ROBUSTNESS: Are JobCollection objects written atomically?
Vignette 'Migrating from BatchJobs/BatchExperiments' says:
- "Nodes do not have to access the registry. submitJobs() stores a temporary object of type JobCollection on the file system which holds all the information necessary to execute a chunk of jobs via doJobCollection() on the node. This avoids file system locks because each job accesses only one file exclusively."
What happens if master reads such a JobConnection file before it has been fully written? Sure, the chance for this should be small, but with 10,000-100,000's of jobs, could this happen? If it could happen, I wonder if the file format can protect against this, e.g. an generate at least a parse error, or in the worst case, silently parse the incomplete file.
If not already written atomically, could it be achieved by simply writing to foo.rds.tmp which is then renamed to foo.rds only when saveRDS() is complete? (Here I'm just assuming you're using RDS files).

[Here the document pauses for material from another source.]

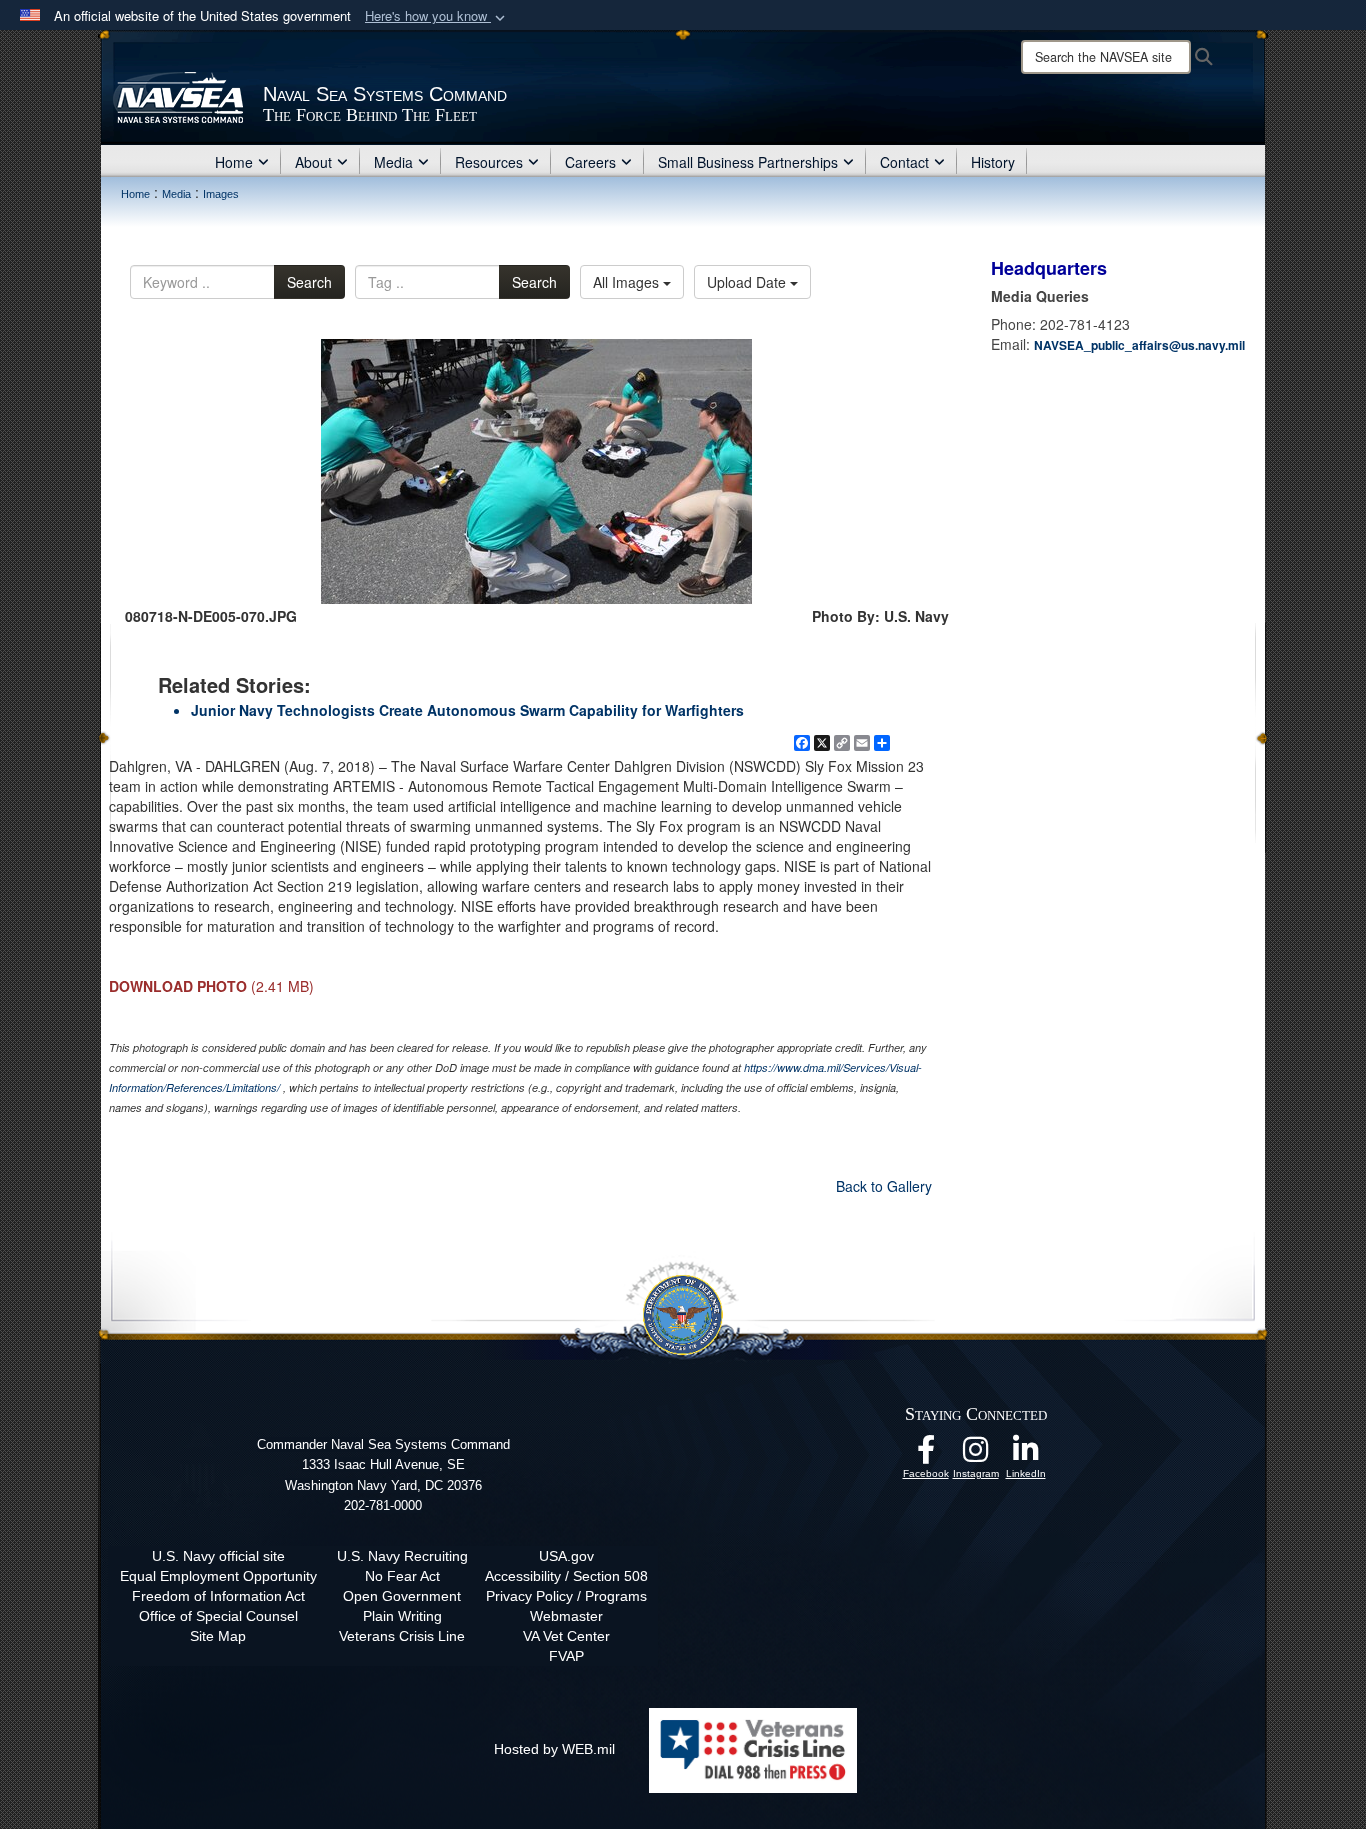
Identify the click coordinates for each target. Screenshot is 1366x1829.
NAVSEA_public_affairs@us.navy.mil (1139, 345)
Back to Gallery (884, 1186)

Jobs which fail to find a JobCollection file will terminate with an error but appear as "expired" on the master because they were unable to communicate anything back. The log files should be informative if the template file redirects the output and does not rely on batchtools to do so.
However, there are several mechanism which should guard against this:
-
saveRDSis blocking the session andsubmitJobis called aftersaveRDS. - I use this little helper here to write the files and then wait for the file system / file system caches to find the file.
- The write/rename approach is already implemented for registries where I want to be extra fail-safe and also keep a backup. I can port this to other write ops, too. The only possible downside I see is that this inflicts many more stat system calls. I'll investigate if this is a problem on some network file systems.
Possible that the described mechanism is not sufficient. For some reasons systems are behaving differently than with the result files where a call to list.files() is required. Therefore I would like to stick with the current implementation until problems are reported. Ok with you @HenrikBengtsson ?
Just to be clear, I posted this issue based on the reading and not based on an experienced problem. I must admit that this one slipped as I didn't really had time to dive into the details of your explanation. It sounds like you're saying there's no/little risk for race conditions when it comes to JobCollection objects.
For other RDS files: Since you're using the RDS file format (and compressed too), I think (=hope) that is a good enough protection for one processing reading a half complete RDS file that another process yet hasn't finished writing; I hope it gives a read error. The save to *.rds.tmp and then rename to *.rds was my idea to lower the risk for this even further since the reader would never see a half-baked file (only a full file or not a file at all). If you're using writeRDS() everywhere, it sounds like an easy task to just add there.
But, I fully trust you here, especially since I only know so much about underlying design. Feel free to ignore this issue until it really becomes an issue, if at all.